## ITEM DA TAREFA 1
Indique se cada afirmação concorda com o texto sobre o ajuste fiscal, reproduzido abaixo, respondendo sim ou não e citando literalmente o trecho decisivo:
(a) O investimento público caiu de 2,9% do PIB em 2014 para 1,4% em 2018.
(b) No acordo com o FMI, o principal item da melhora do resultado primário argentino de 2018 para 2019 é o corte de despesas.
(c) Pela regra aprovada em dezembro de 2017, os benefícios previdenciários argentinos passaram a ser reajustados anualmente.
## ITEM DA TAREFA 2
Escreva a continuação do texto sobre o ajuste fiscal na Argentina e no Brasil, partindo da última frase apresentada.

## TEXTO EM ESTUDO

O segundo item mais relevante do ajuste fiscal já realizado, o investimento público, já caiu do pico recente de 2,9% do PIB em 2014 para 1,4% em 2018, nível extremamente baixo para padrões internacionais. Na verdade, o ponto que resta a ser abordado são os gastos de pessoal e de custeio da máquina pública, que caíram de um pico de 6,7% do PIB em 2016 para 5,5% em 2018, mas ainda estão bem acima dos níveis de dez anos atrás.

Dos 2,7 p.p. do PIB de melhora no resultado primário argentino de 2018 para 2019, projetado no acordo com o FMI, o principal item deve ser um aumento de carga tributária de 1,2 p.p. do PIB, obtido especialmente por elevação da taxação das exportações (as retenciones, com destaque para as incidentes sobre produtos agrícolas). A parcela de 1,5 p.p. do PIB restante deve vir de corte de despesas distribuído em diversas rubricas, inclusive com transferência de atribuições ou corte de transferências para as problemáticas províncias.

O que chama atenção na Argentina, e lembra o caso brasileiro, é a dificuldade de conter os gastos previdenciários e sociais. Estes subiram de 7,8% do PIB em 2007 para 11,6% em 2018, com pequena queda em relação ao pico de 12,4% do PIB em 2017. Desse recuo de 0,8 p.p. do PIB em um ano, 0,5 p.p. vem de aposentadorias e pensões contributivas, que saíram de 8,7% do PIB em 2017 para 8,2% em 2018. Pela nova regra de reajuste dos benefícios previdenciários na Argentina, aprovada em dezembro de 2017, os valores passaram a ser ajustados trimestralmente por uma combinação de 70% de inflação passada e 30% pela evolução de um índice que mede os ganhos salariais do funcionalismo público. Em março de 2018, por exemplo, essa mudança fez com que o reajuste concedido caísse de aproximadamente 12% para 5,7%. Ainda que isso dê alguma ajuda ao esforço fiscal no curto prazo, resta a questão do forte crescimento de outros programas distributivos não contributivos.

O ajuste argentino acontece contra o pano de fundo de uma recessão que ainda pode ser mais profunda que o previsto. Pelas projeções do acordo com o FMI, a economia terá recuado 2,8% em 2018 e cairá mais 1,7% em 2019, mas Livio Ribeiro considera que os números têm potencial para ser ainda bem piores, especialmente no ano que se inicia. Adicionalmente, a Argentina tem uma situação de contas externas muito delicada, com forte exposição ao dólar americano. O risco evidente é que cenários externos de maior aversão ao risco levem a disparadas do dólar, que podem agravar a situação fiscal e inflacionária, provocar fortes aumentos de juros, que, por sua vez, tornam pior a trajetória da arrecadação e ampliam a pressão política que impede o enxugamento das transferências sociais – ainda mais tendo em vista as eleições presidenciais argentinas de 2019.

No exemplo brasileiro, a pesquisadora Vilma Pinto, do FGV IBRE, analisou o ajuste fiscal de 1998/1999, quando o superávit primário do governo central saiu de 0,5% do PIB para 2,1% em apenas um ano, num avanço de 1,6 ponto porcentual (p.p.) do PIB. Ela nota que, apesar de grande, é um ajuste menor do que aquele que se impõe agora à economia nacional. De 1998 para 1999, houve expansão de 0,84 p.p. do PIB das receitas primárias, e uma contração de 0,25 p.p. das despesas. O restante do ajuste ficou por conta de questões metodológicas e discrepância estatística.

## INFORMAÇÕES EXIBIDAS
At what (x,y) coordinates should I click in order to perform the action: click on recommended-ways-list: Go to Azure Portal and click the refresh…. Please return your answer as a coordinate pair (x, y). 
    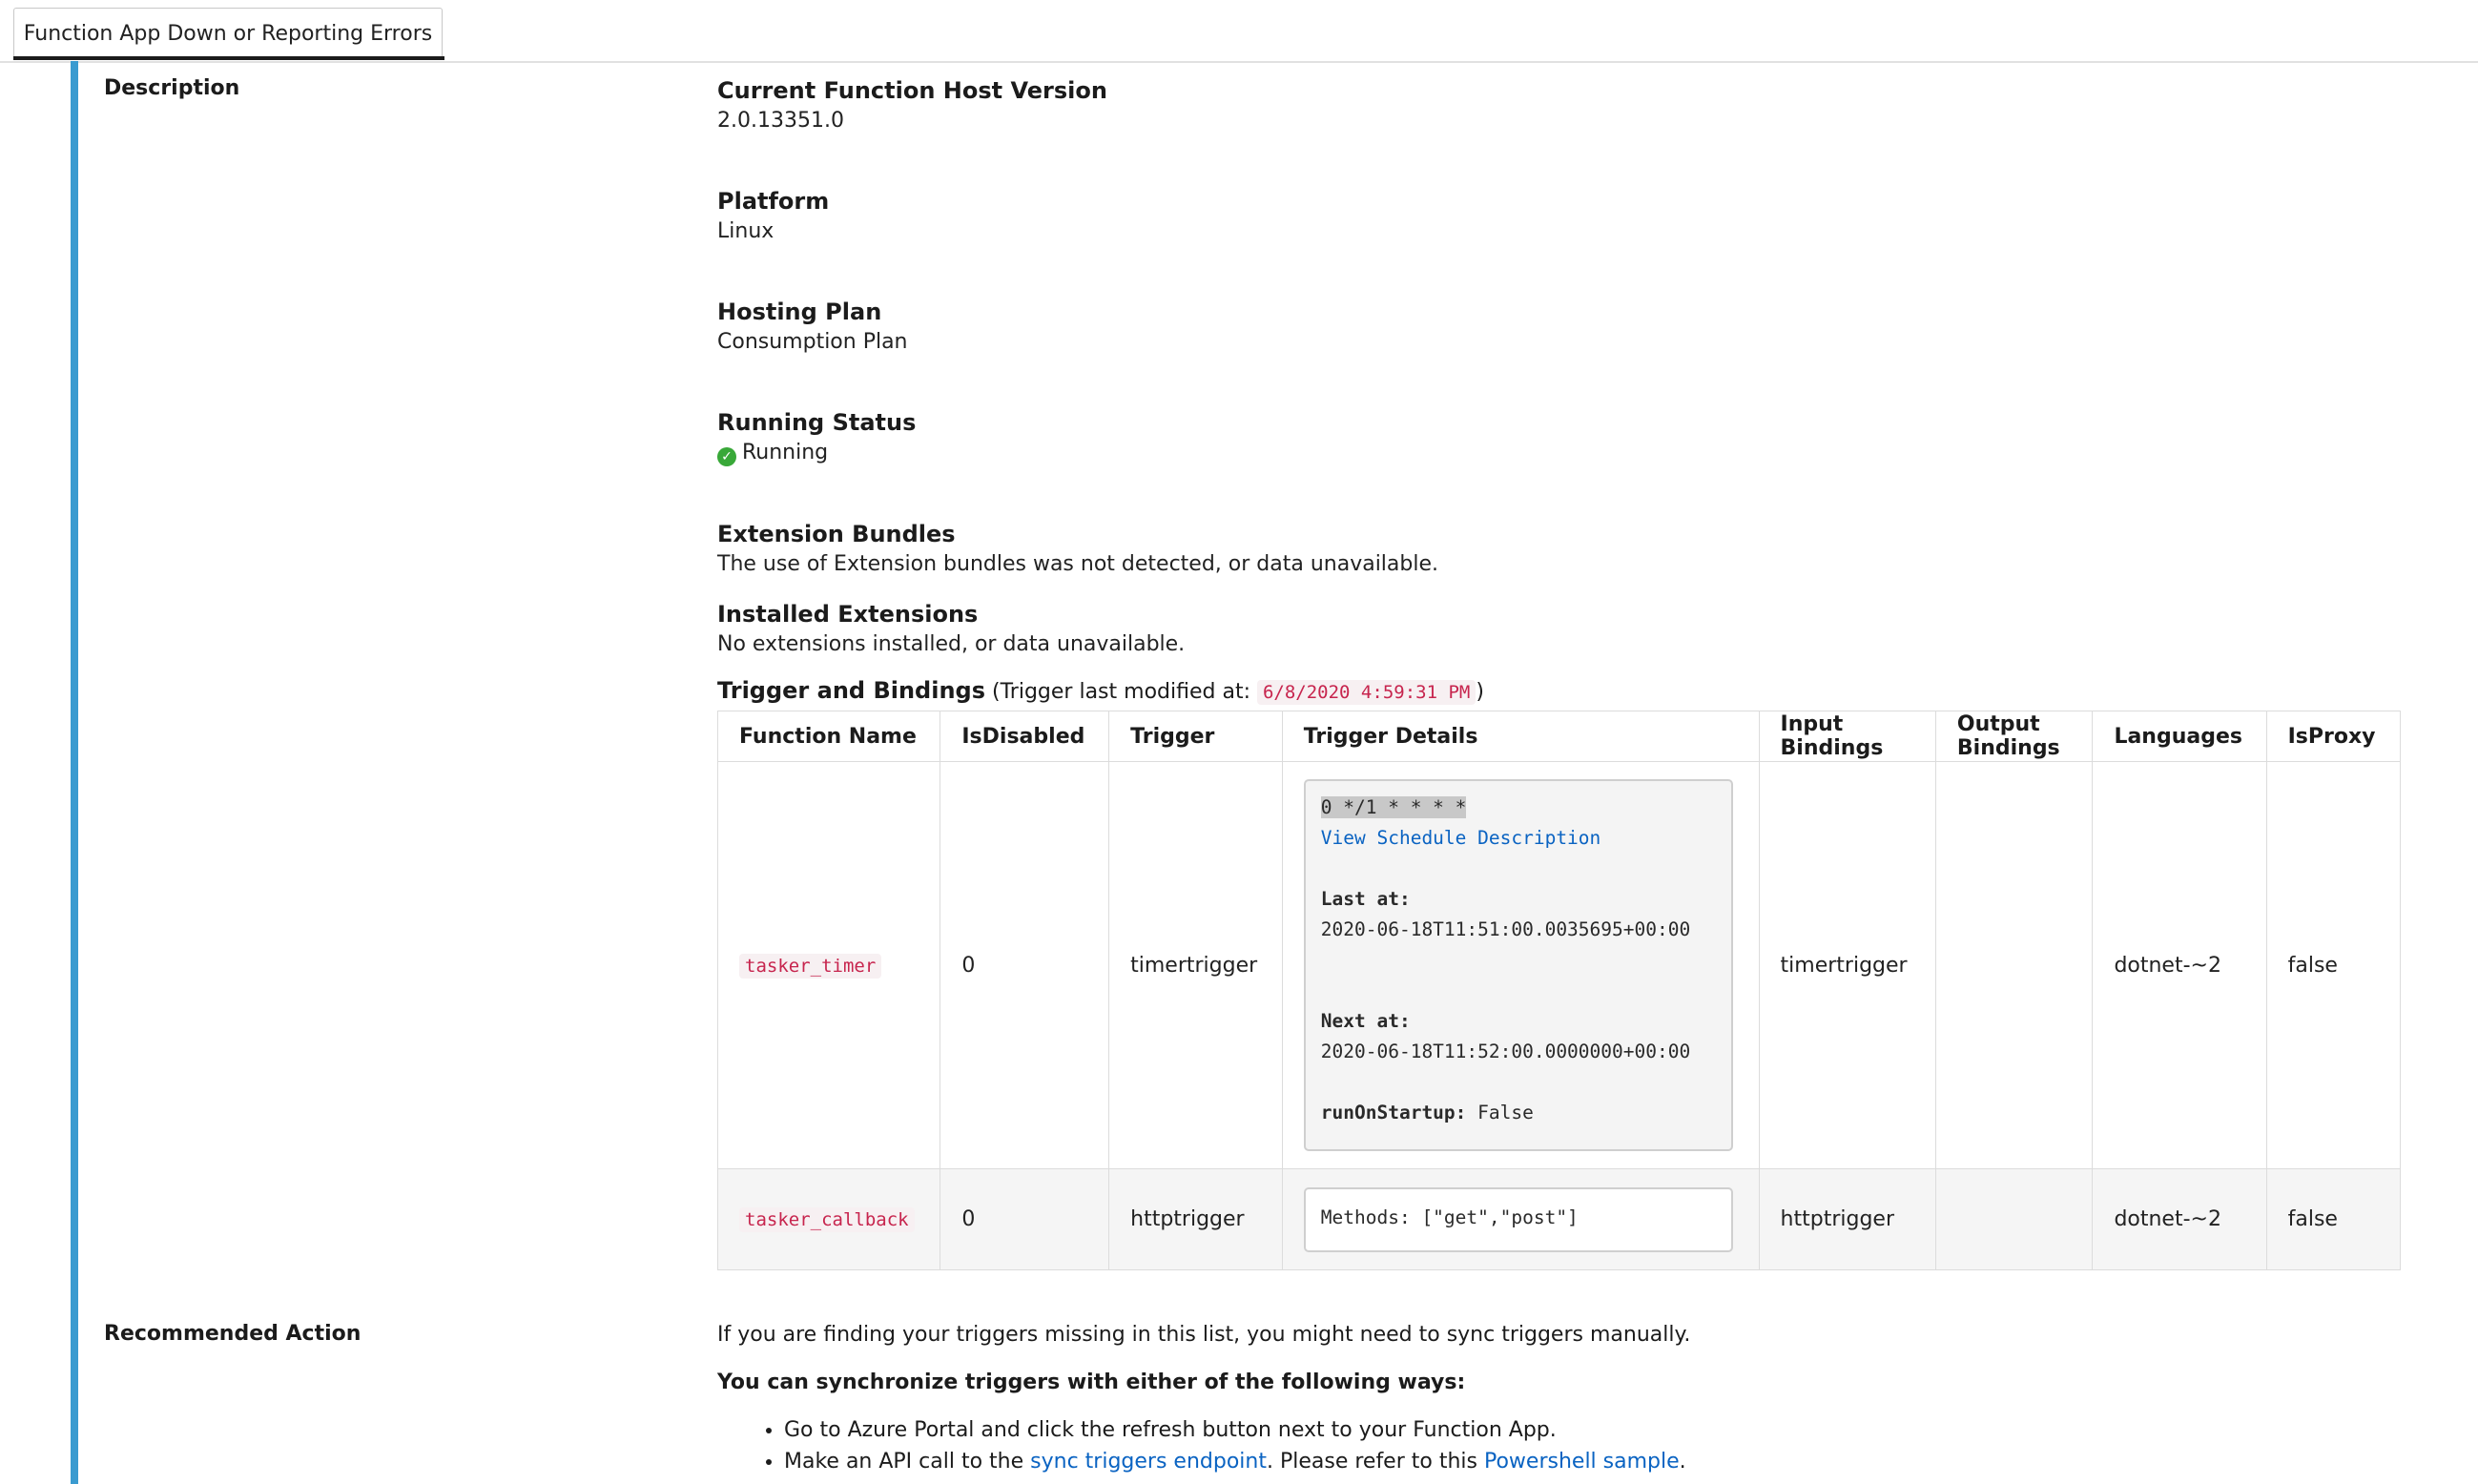
    Looking at the image, I should click on (1561, 1446).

## RESPOSTA ESCRITA 1
(a) Sim: "já caiu do pico recente de 2,9% do PIB em 2014 para 1,4% em 2018".
(b) Não: "o principal item deve ser um aumento de carga tributária de 1,2 p.p. do PIB".
(c) Não: "os valores passaram a ser ajustados trimestralmente".

## RESPOSTA ESCRITA 2
A principal medida do ajuste de 1998/1999 foi o aumento da Cofins de 2% para 3%, com a inclusão das empresas financeiras no campo de incisão do tributo. Com isso, a arrecadação da Cofins saltou de R$ 17,6 bilhões em 1998 para R$ 30,8 bilhões em 1999, ou 1,08 p.p. do PIB à época. Adicionalmente, a não incidência da CPMF no período de 23 de janeiro a 17 de junho de 1999 foi parcialmente compensada por sua reintrodução, no segundo semestre, com alíquota de 0,38% (superior à alíquota de 0,20% cobrada em 1998). Finalmente, passou-se legislação que incentivava os contribuintes a desistirem de ações judiciais e a promoverem o recolhimento espontâneo dos valores sub judice, e foi tomada medida administrativa para converter depósitos judiciais em renda da União.

Pelo lado da despesa, o principal item do ajuste de 1998/1999 foi a redução dos investimentos do governo central de 0,83% do PIB para 0,49%, um recuo de 0,33 p.p. do PIB, maior que o corte total das despesas (indicando que o conjunto restante subiu).

O que fica evidente nos dois casos de ajustes fiscais drásticos e profundos, no contexto de democracias sul-americanas, é que é ilusão achar que estes podem ser feitos exclusivamente pelo corte de despesas. O problema é que as crises econômicas por trás da necessidade imperiosa de ajustamentos fiscais têm componentes estruturais e conjunturais. Os primeiros estão ligados a despesas rígidas e cujo aumento é difícil de conter dentro do jogo político democrático, já que abrangem gastos previdenciários e sociais.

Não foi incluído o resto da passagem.